Sizi ciddi bir soruyla muhatap kılmak istiyorum: İspanya
Krallığını Peru’da temsil eden Kral Nâibi Don Andres de Ribera hakkında neler biliyorsunuz?
Başkent Lima’nın bu mülki ve idari amirinin hastalığı,
zaafları, müptelalıkları, vesvese, korku ve endişeleri, hile ve desiseleri ve
kendisine yönelik taarruzlar karşısındaki tutumları hakkında malumatınız var
mıdır?
Kurguyu açalım: Yaşlı Nâib hazretleri ayağa kalkamayacak
derecede rahatsızdır. Böyleyken, Lima’nın önde gelen bir kabile reisinin
kilisedeki vaftiz törenine katılmak durumundadır. İpek çoraplarına varıncaya
kadar tören elbiselerini giyip kuşanmak ve yola çıkmak istese de bu mümkün
olmaz. Zira bacağındaki ağrılar hepsine mani olur.
Devlet işlerini yattığı yerden yürütmek mecburiyetinde kalan
Ribera, özel kâtibi Martinez ve uşağı Balthasar’ın yardımlarıyla işleri çekip
çevirmeye çalışır…
Devletin eli olmayagör, nelerle iştigal edeceğin belli
olmaz. Akça pakça bir yol tutturmak isterken, akçeli pekçeli işlerle içli dışlı
olabilirsin. Tebessüm dolu bir gelecek vaadin varken, sevenlerine surat ekşitip
diş göstermek gibi bir akıbetin bataklığına düşebilirsin. Adını tam göklere
yaldızlarla yazdıracakken, içine girip götürüldüğün dalavere ve dolaplarla
sefihlik çukurunda debelenip gidebilirsin. Nice devletli böyle böyle helak olup
durmuştur.
Nâip hazretlerinin başına çorap örecek kişi aramaya ne
hacet; Başkâtip Martinez ile artis Camila Perichole varolsunlar…
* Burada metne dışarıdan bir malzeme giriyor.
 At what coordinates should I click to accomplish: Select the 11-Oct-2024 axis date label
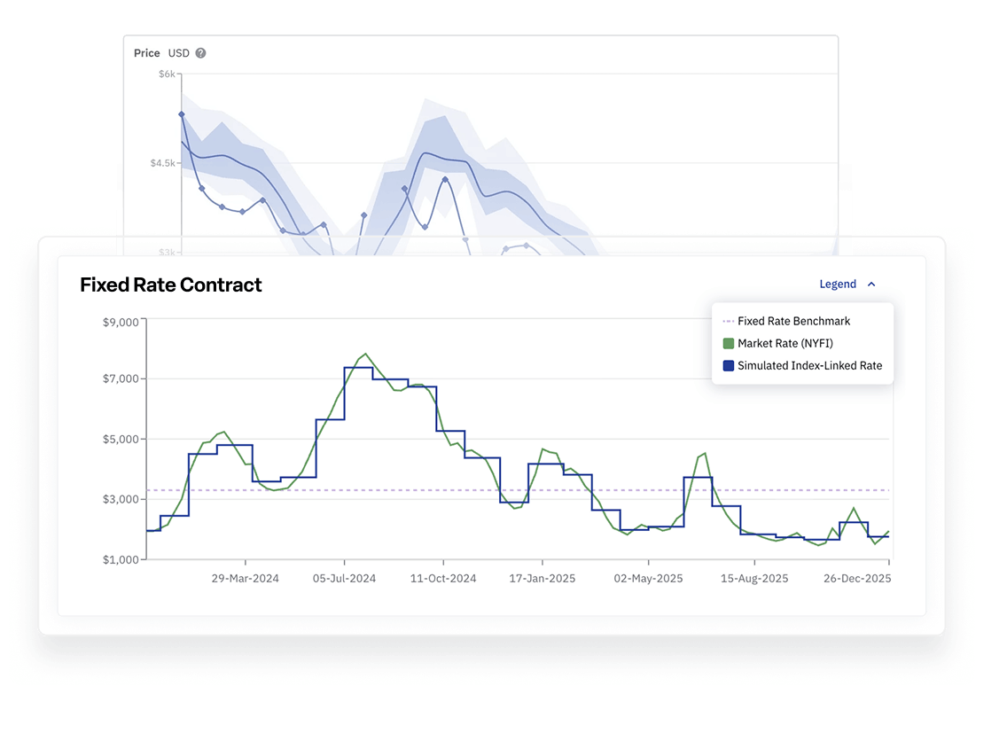click(443, 579)
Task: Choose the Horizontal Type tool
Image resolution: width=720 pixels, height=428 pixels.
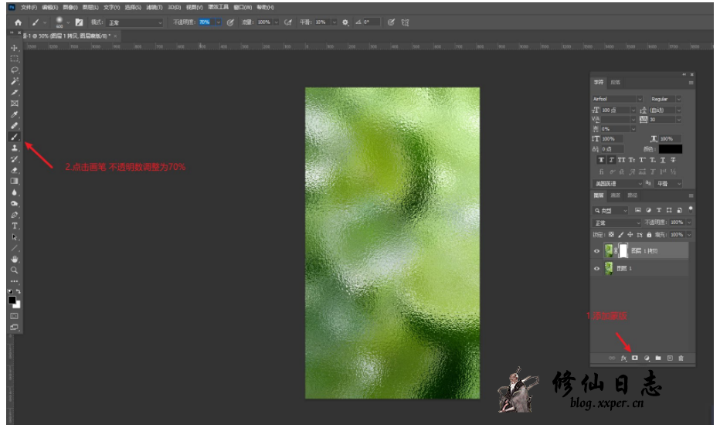Action: pyautogui.click(x=15, y=226)
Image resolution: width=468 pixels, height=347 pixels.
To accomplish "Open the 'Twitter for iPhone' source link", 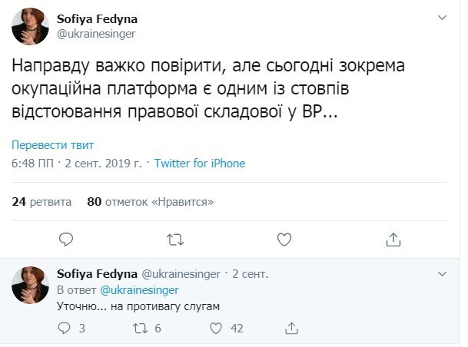I will (x=200, y=164).
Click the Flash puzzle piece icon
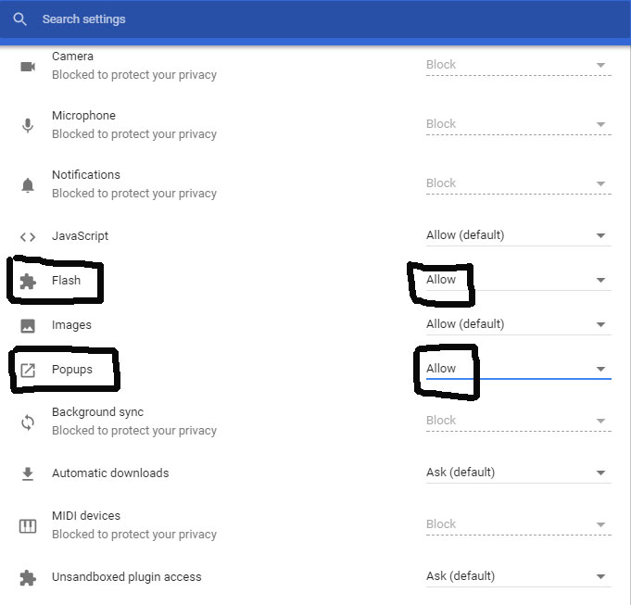 point(28,281)
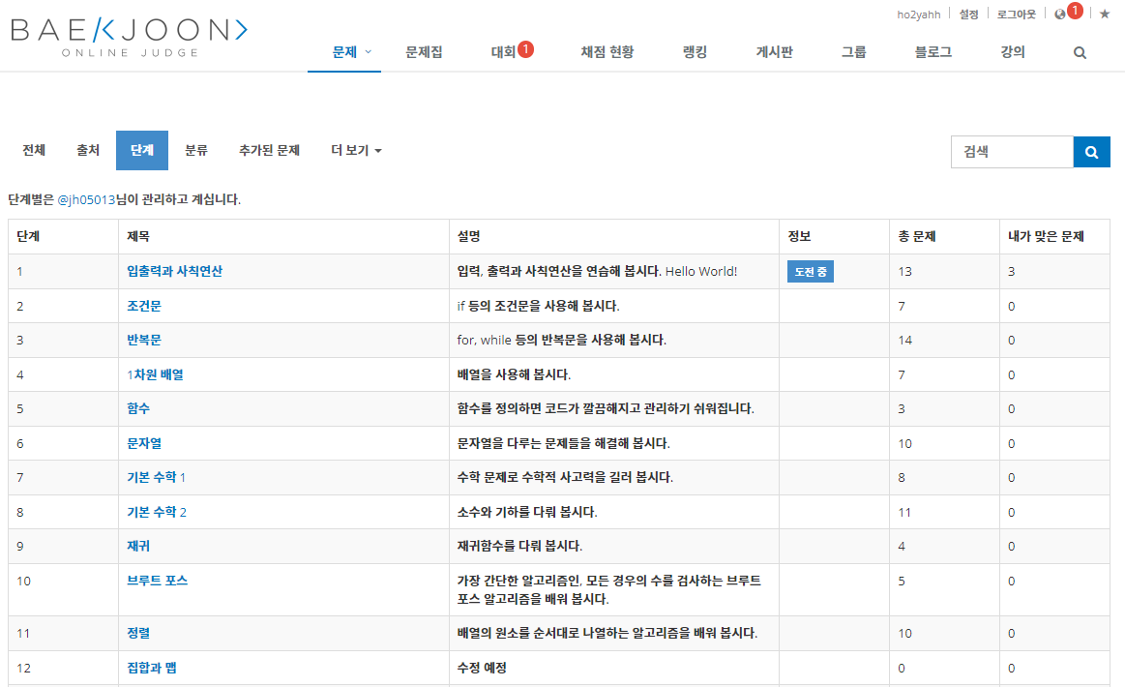The image size is (1125, 687).
Task: Select the 출처 filter tab
Action: tap(87, 150)
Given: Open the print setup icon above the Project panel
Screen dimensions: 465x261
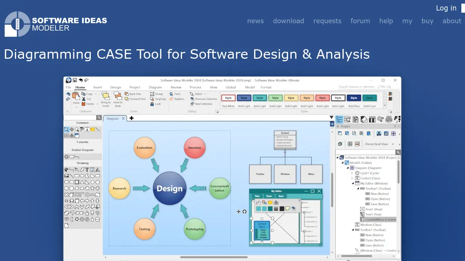Looking at the screenshot, I should pos(389,119).
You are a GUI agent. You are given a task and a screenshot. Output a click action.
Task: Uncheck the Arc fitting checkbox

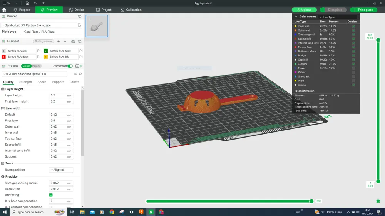click(51, 195)
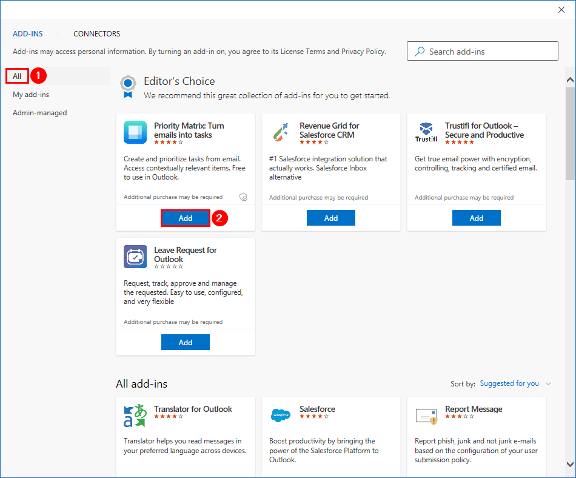Click the shield icon on Priority Matrix card
This screenshot has height=478, width=576.
click(x=244, y=197)
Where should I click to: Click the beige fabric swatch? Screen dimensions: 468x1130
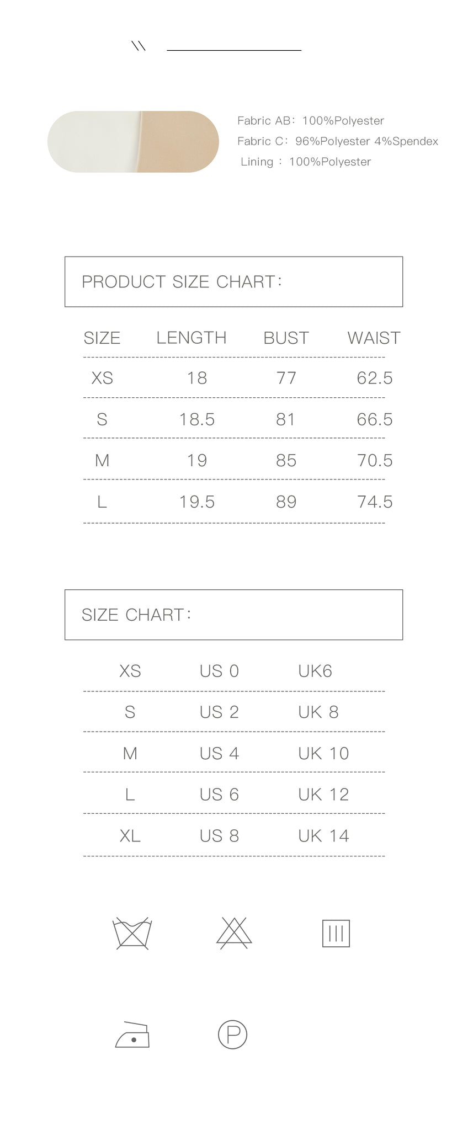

Martinez Efendi yatalak Nâip Ribera’ya şehirde olan
bitenleri haber verirken, işin içine kendi heveslerini katmaktan ve patronunun
vesveselerini kışkırtmaktan çekinmez. Bu uşak ruhlu utanmaz kâtip, işleri çekip
çevirirken, Nâip Bey’in zaaflarını da inceden inceye terbiye eter.
Olan biteni Nâip Hazreterine anlatırken, devlet makamına
gelen bir takım marazlı işleri biz de öğreniriz: Chupuisaca’daki yerel isyan,
para babası Huayna Copac’ın piçine verilecek Enka unvanı ve imtiyazlar,
Altamirano markizinin tiyatrocu kız Camila Perichole’nin papağanından şikayeti…
Bunlardan bir kısmı geçiştirilebilecek cinstendir ama Perichole’nin
durumu hayli mühimdir. Nâip Hazretleri’nin ilk tepkisinden meselenin
boyutlarını anlayabiliriz: “Bu kız Lima’da ne kadar kadın varsa hepsiyle benim
aramı açacak.”
Tahmin ettiğiniz gibi, Saray mukimi Ribera’nın gözdesidir Perichole. Dolayısıyla onunla ilgili söz açıldığında, Don Andres de Ribera dayanamaz ve başka haberler bekler Martinez’den: “Öğrenmek istediğim onunla benim aramda olup bitenler hakkında söylenen sözler; artık iş o dereceye geldi ki bunun gizli kapaklı bir yanı kalmadı!” “Sakın yanlış anlama, beni aldatmasından korkmuyorum.”
Martinez bire bin katar, kıvamınca anlatır: Artis kız onu
bir takım kişilerle aldatmaktadır. Yüzbaşı Hernan Aguirre, melez matador Ramon,
vs…
Üçkağıtçı kâtip, bu zanlıların her biriyle Perichole
arasında olan bitenlere dair hikâyeler duymuş dahası uydurmuştur.
Martinez’den duydukları Nâip Hazretlerinde öfke oluşturur.
Zira ona göre özel kâtibi yalan söylemektedir. Dolayısıyla kovulması Allah'ın
emridir: “Hey Allahım, yürümeye gücüm yetseydi, bastonumun altında gebertirdim
sizi. Defol, rezil, yoksa pencereden atarım.”
Doğrudur, artık Ribera'nın içine şüphe kurtları üşüşmüştür.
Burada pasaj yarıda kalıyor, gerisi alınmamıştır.